In the middle of my career there, the Patient Protection and Affordable Care Act was passed, and we had the first book out on the legislation.  I cleaned up again.

The company realized a division selling only hard-bound book publications was a dying proposition. They shut us down and consolidated the book with the online subscription and digital departments.

Once again, it was back to the career search for me.

All good things must end.

I knew there was little room for growth. I started looking for a new career. My choices were limited. I did diligent research, and I decided to buy a franchise. I went through a company that helped one decide on which franchise was right for them. After accessing my skills and financial situation, it was recommended I go with a leadership and management training company.

So, after due diligence, I left the book business and started on my own. On my own, I found out that the franchisee was of very little help. They were more in the business of selling franchises than making them successful.

Added to this, it was 2006, and companies were cutting back on training. The geographic market I was in was not conducive for what we offered. Many franchisees failed in my area before and after me. I lost m 401k in investing in this business. Needless to say, I was devastated.

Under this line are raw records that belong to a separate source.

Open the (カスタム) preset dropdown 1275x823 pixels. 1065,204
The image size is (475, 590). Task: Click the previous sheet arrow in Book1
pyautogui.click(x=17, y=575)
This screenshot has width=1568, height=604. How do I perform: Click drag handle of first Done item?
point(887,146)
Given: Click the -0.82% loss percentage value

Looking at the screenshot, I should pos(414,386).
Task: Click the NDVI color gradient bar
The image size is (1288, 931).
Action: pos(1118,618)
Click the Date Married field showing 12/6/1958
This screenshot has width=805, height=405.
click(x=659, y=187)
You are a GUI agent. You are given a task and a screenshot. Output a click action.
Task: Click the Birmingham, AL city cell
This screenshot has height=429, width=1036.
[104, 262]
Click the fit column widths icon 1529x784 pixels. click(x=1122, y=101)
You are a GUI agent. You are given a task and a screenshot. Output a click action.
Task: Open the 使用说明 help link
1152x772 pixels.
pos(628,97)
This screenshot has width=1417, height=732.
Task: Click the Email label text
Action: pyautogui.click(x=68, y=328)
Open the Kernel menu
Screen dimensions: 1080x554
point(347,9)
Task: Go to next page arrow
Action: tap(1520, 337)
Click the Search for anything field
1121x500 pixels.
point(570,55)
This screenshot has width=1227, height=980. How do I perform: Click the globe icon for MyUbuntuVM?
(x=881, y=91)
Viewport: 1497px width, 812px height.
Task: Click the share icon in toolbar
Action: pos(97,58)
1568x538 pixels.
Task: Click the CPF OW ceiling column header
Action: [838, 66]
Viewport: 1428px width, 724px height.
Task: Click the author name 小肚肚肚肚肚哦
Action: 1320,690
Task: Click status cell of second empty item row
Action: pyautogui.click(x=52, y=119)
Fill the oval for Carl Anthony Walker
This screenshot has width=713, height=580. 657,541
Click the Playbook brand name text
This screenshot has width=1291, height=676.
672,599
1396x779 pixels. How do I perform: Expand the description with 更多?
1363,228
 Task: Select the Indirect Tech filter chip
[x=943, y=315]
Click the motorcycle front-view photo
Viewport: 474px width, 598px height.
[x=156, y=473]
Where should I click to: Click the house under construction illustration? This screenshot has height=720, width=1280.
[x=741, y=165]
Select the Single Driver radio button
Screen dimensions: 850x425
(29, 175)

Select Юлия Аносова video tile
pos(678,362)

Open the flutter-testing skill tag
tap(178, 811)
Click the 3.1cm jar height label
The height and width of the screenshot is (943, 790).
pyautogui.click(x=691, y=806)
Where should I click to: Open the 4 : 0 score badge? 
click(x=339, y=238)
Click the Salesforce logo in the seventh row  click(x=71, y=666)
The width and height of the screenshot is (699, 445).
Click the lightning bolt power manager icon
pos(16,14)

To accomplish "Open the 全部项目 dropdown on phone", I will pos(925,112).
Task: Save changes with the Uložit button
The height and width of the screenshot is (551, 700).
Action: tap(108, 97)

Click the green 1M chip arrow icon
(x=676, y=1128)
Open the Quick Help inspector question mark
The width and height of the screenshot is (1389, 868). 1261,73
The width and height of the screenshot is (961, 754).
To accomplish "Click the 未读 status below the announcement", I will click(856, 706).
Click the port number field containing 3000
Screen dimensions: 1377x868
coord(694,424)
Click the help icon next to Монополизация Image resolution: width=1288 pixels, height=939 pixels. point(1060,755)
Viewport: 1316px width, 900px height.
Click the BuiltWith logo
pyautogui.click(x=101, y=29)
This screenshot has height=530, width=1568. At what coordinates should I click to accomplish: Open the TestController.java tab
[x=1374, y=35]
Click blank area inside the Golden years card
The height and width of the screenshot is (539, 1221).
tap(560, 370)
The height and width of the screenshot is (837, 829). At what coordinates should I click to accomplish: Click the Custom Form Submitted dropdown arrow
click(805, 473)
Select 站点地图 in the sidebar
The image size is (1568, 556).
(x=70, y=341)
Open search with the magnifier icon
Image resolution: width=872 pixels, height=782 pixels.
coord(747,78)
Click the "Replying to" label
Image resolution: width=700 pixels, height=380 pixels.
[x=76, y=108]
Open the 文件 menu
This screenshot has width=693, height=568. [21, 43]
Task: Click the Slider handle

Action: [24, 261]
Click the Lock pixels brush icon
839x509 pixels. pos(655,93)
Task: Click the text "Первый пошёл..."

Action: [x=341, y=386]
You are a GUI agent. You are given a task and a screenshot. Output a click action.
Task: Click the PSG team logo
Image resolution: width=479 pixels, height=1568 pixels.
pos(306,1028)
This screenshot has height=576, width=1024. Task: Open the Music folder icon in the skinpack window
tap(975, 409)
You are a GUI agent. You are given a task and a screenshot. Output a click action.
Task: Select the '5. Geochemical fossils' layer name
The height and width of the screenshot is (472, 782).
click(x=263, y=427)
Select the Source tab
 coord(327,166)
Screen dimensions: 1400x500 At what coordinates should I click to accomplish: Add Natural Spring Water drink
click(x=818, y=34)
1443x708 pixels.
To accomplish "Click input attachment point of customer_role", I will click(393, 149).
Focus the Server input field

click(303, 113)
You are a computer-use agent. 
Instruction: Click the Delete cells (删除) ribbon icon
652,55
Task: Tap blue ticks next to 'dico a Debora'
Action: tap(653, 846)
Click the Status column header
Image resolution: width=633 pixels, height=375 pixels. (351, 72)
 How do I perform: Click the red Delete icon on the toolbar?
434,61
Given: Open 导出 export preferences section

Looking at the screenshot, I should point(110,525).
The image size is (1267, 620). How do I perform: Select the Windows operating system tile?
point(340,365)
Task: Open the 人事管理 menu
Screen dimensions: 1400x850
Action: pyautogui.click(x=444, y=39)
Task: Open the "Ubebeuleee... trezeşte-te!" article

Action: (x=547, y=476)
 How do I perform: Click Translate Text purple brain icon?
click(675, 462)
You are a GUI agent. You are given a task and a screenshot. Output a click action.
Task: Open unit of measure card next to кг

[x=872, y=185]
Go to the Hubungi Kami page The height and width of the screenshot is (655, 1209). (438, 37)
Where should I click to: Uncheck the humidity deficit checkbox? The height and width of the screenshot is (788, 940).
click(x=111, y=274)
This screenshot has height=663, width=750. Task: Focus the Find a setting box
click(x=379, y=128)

I was 57 years old with only soft skills, no college education, or specific credentials to my name. The recession of 2008 was upon us, and I was struggling to survive spiritually, mentally, and emotionally.

Thursday, July 16, 2020

Wholesale continued

As we grew our wholesale business, we began to explore the latest technology. In the mid-nineties, things were happening so fast it looked like a blur. We got on the internet with A.O.L. and started a company called "Books from Cyberspace." We were way before Amazon. A.O.L. wasn't even a portal to the web at that time; it was its own community like Prodigy and CompuServe. We were selling N.Y.Times bestsellers.

I was getting just a smattering of orders, but they were formed all over the world. I soon figured out they were from busy early adaptors who were traveling. A lot of them were for gifts because these travelers were able to do there shopping online. We were out front on this new trend. After all, it was the mid-nineties.

I though a brilliant way to compete was not by discounting our prices to compete with the few other booksellers online was to offer those gift buyers a way to conveniently take care of the gifts giving while they were remote. So we offered them a book a card relevant to the occasion and a small present. They could choose a book from the N.Y. Times best sellers and occasion card, like a birthday card, and say a box of chocolates. We called this "Book Bundles from Cyberspace."

Well, we moved on with these ventures and were early pioneers. I also suggested that since we were distributing books, we could start distributing other merchandise as well. There was still no "Amazon." But, the owners were happy and content to stay in their lane.